Courtesy of Courtesy of Mr Alan Norrish Consultant Orthopaedic Surgeon; Mr Dimitrios Giotikas, Specialist Orthopaedic Surgeon
Cambridge, UK

Clinical particulars

35-year-old male presented with recurrent periprosthetic infection after complex hinged total knee replacement (TKR), performed 1 year ago, to treat severe post-traumatic knee osteoarthritis. 6 months after the initial procedure, he developed periprosthetic infection.

Change of polyethylene, synovectomy, microorganism specific systemic antibiotics and repetitive arthroscopic lavage of the knee failed to control the infection.

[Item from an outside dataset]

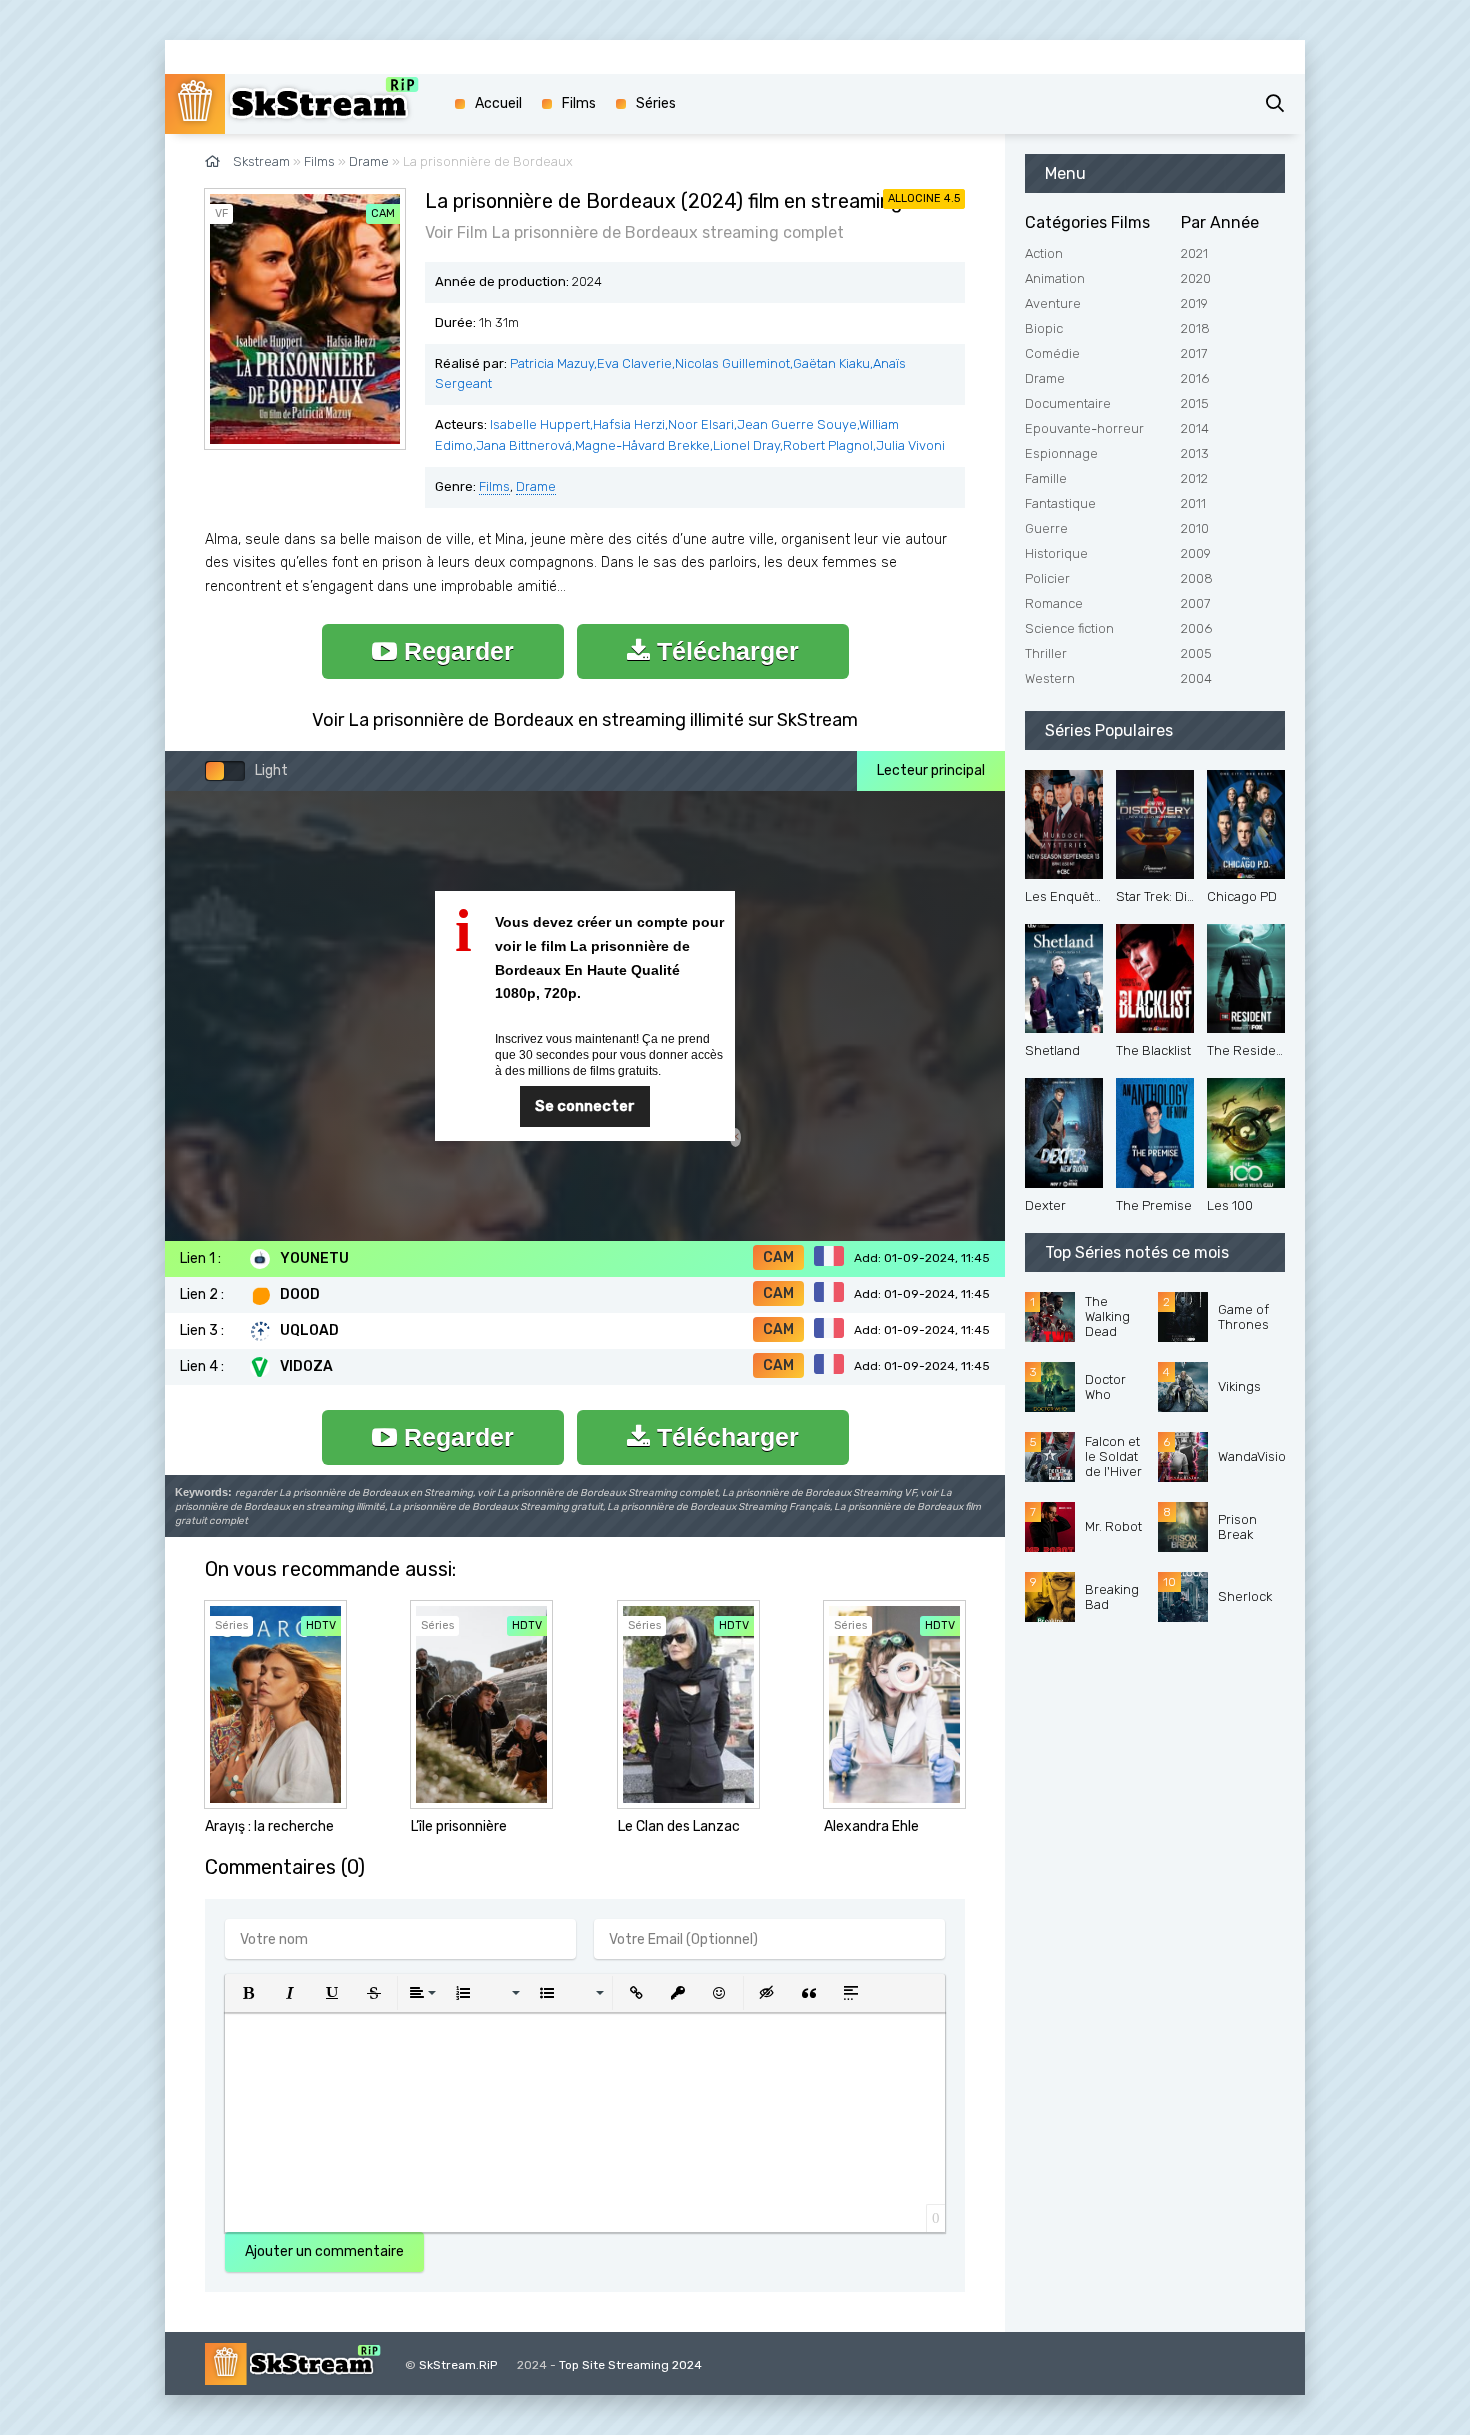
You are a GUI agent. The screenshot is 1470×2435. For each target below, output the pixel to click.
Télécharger (724, 651)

Because of the knee stiffness and the compromised soft tissue condition, a revision TKR was not deemed appropriate so decision was made to treat infection with knee fusion.


7 months post-operatively, the infection remained controlled, the bone had consolidated and the patient had returned to daily activities without significant restrictions or symptoms.

2 years post-operatively, no recurrence of infection had occurred.


For indications, contraindications, warnings and precautions see Instructions for Use.  The treating physician is responsible for deciding the type and quantity of antibiotic used.  Concurrent use of locally administered antibiotics may affect setting time.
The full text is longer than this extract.